CTS is not about politics — it’s about people and the environment

I think it’s only fair and just to actually look at the facts that escaped Mr. Ramsey in his letter in the Oct. 5 Xpress [“Don Yelton, Problem Solvent”]. I am an environmental-systems engineer with a concentration in water-quality management. I have a master’s degree in environmental-systems engineering from Clemson University and a master’s degree in biology from East Tennessee State University (where I graduated Phi Kappa Phi).

As for the political side of the issue, I was a Democrat when I first warned the Buncombe County Board of Commissioners about the problems at the CTS facility back in the ‘90s. I continued to warn of the problems later as a Republican. It would appear that, again, Mr. Ramsey is guilty of what he accuses me of doing: being blinded by a dumb view of everything being political.
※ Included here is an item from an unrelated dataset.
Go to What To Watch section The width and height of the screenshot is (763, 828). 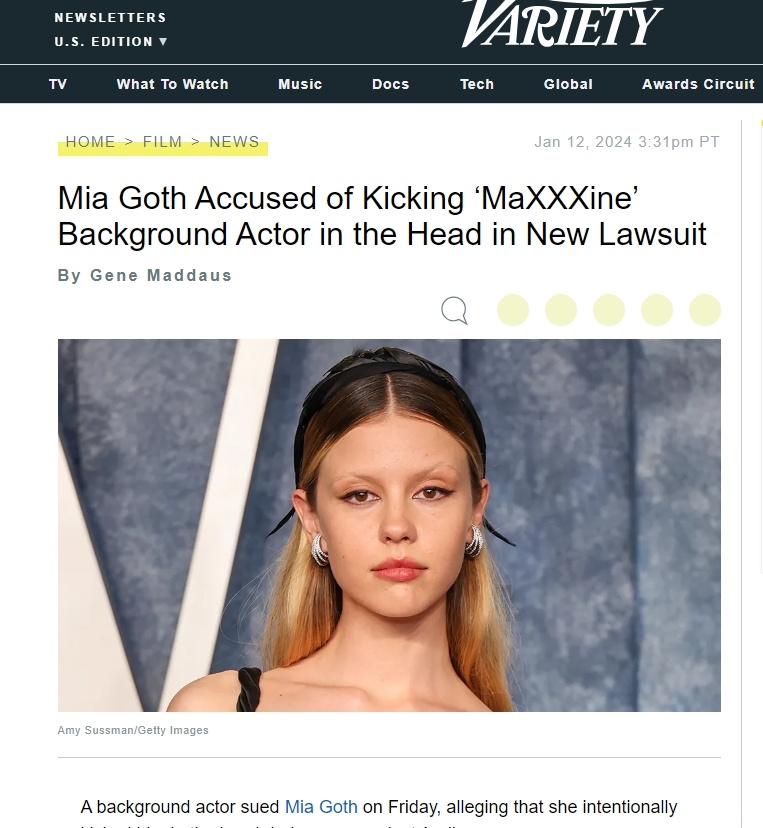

It is not political that the highest concentrations of TCE are found in the samples taken under the building. The delay of over 20 years has very likely caused much more suffering and cost more tax dollars to extend water lines.

I know how much time Barry Durand and Tate McQueen have spent on pushing this issue — as has each neighbor who has gone to the commissioners, participated in the citizen’s committee, called the news media in Asheville, attended meetings with Shuler and Burr, driven to Washington, D.C., and so much more.

All of these people, myself included, are not doing this for political reasons but are doing it to clean up a horrible mess. We are not doing this for credit but when someone tries to make it political and uses false claims they must be pointed out.